= Extracted text =
_____

Ease of Use vs. Ease of Computer-based Fraud

by Teresa Hommel

 

 

Congress passed the Help America Vote Act of 2002 (HAVA) just before the 2002 elections. HAVA allocated $3.9 billion for states to revise their election administration, and encouraged replacement of old lever-type and punched-card voting equipment with new machines such as optical scanners or Direct Recording Electronic (DRE) voting machines.

 

DREs typically resemble big laptop computers with touch-screen capability, like ATMs. Although optical scanners require the use of paper ballots that can be preserved and hand counted, election officials across the country say that voters, especially the elderly and disabled, prefer DREs because of their relative accessibility and ease of use.

 

A Security Problem

 

Most DREs on the market today do not provide a "voter-verifiable audit (or paper) trail."1   This is a printout of each voter's ballot marked with his or her choices that can be checked for accuracy before being cast, and, after being cast, serves as the permanent record of the ballot for recount purposes. The problem is that without a voter-verifiable paper trail, independent recounts are prevented and the correct functioning of the machines cannot be independently ascertained.

 

The major manufacturers of DREs tout as security features their machines' ability to print post-election audit trails as well as complete marked ballots from computer memory. Barring total incompetence of the programmers, however, any post-election printouts should corroborate the machine's final tallies whether correct or corrupt. Independent corroboration of final tallies requires the counting of ballots that were confirmable by the voters who cast them and unalterable after confirmation. Any information in a computer can be altered.

_____

A block of data
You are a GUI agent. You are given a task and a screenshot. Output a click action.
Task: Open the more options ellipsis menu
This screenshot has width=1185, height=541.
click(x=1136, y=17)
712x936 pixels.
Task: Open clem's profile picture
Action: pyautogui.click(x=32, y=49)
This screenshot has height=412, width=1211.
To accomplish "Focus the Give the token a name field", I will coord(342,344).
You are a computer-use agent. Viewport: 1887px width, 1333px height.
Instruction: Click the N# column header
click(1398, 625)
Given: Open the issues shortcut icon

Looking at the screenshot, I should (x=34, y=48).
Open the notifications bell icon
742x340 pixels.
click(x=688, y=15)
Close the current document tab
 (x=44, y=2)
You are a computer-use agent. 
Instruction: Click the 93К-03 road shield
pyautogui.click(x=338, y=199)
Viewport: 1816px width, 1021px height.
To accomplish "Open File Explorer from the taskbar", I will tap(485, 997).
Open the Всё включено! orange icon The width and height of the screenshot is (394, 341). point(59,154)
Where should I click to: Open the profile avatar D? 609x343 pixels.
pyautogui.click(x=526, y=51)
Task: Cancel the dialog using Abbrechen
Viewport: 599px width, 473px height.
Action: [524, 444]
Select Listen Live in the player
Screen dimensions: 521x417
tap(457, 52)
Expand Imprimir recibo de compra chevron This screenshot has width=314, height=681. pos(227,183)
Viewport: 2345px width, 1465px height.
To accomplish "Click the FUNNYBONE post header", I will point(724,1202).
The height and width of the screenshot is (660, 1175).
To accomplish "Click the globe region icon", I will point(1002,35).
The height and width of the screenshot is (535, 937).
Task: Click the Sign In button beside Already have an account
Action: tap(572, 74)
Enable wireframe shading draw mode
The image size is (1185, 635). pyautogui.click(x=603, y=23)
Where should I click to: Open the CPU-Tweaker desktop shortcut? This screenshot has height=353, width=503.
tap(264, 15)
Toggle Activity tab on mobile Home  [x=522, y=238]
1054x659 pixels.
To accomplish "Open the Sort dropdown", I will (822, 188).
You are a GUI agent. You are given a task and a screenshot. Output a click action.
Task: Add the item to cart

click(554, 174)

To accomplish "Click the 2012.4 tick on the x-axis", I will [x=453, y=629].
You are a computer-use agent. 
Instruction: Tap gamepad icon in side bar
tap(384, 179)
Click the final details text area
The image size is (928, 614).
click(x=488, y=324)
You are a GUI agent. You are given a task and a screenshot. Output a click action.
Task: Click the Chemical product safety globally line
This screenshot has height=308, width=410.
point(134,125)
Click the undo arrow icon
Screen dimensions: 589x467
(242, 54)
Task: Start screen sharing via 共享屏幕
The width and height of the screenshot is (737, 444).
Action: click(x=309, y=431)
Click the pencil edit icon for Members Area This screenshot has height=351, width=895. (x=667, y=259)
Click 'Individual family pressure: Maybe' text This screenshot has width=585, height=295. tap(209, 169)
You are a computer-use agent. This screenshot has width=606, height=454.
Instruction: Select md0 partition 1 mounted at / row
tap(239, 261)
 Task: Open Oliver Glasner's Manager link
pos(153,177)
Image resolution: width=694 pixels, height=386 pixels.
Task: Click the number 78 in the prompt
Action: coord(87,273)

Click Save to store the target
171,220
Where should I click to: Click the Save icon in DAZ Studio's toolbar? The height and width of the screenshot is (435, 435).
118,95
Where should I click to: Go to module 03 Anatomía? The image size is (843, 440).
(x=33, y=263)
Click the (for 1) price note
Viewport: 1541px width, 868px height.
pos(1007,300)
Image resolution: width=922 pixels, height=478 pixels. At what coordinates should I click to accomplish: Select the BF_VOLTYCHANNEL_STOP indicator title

_____

= Problems and tasks =
1. In the text about voting machines, how much money did HAVA allocate for states to revise their election administration?
2. Pull out the lines of the listing verbatim, starting at the line that contains "Click 'Individual family" and continuing through the end of the listing.

= Answers by task =
1. $3.9 billion.

2.
Click 'Individual family pressure: Maybe' text This screenshot has width=585, height=295. tap(209, 169)
You are a computer-use agent. This screenshot has width=606, height=454.
Instruction: Select md0 partition 1 mounted at / row
tap(239, 261)
 Task: Open Oliver Glasner's Manager link
pos(153,177)
Image resolution: width=694 pixels, height=386 pixels.
Task: Click the number 78 in the prompt
Action: coord(87,273)

Click Save to store the target
171,220
Where should I click to: Click the Save icon in DAZ Studio's toolbar? The height and width of the screenshot is (435, 435).
118,95
Where should I click to: Go to module 03 Anatomía? The image size is (843, 440).
(x=33, y=263)
Click the (for 1) price note
Viewport: 1541px width, 868px height.
pos(1007,300)
Image resolution: width=922 pixels, height=478 pixels. At what coordinates should I click to accomplish: Select the BF_VOLTYCHANNEL_STOP indicator title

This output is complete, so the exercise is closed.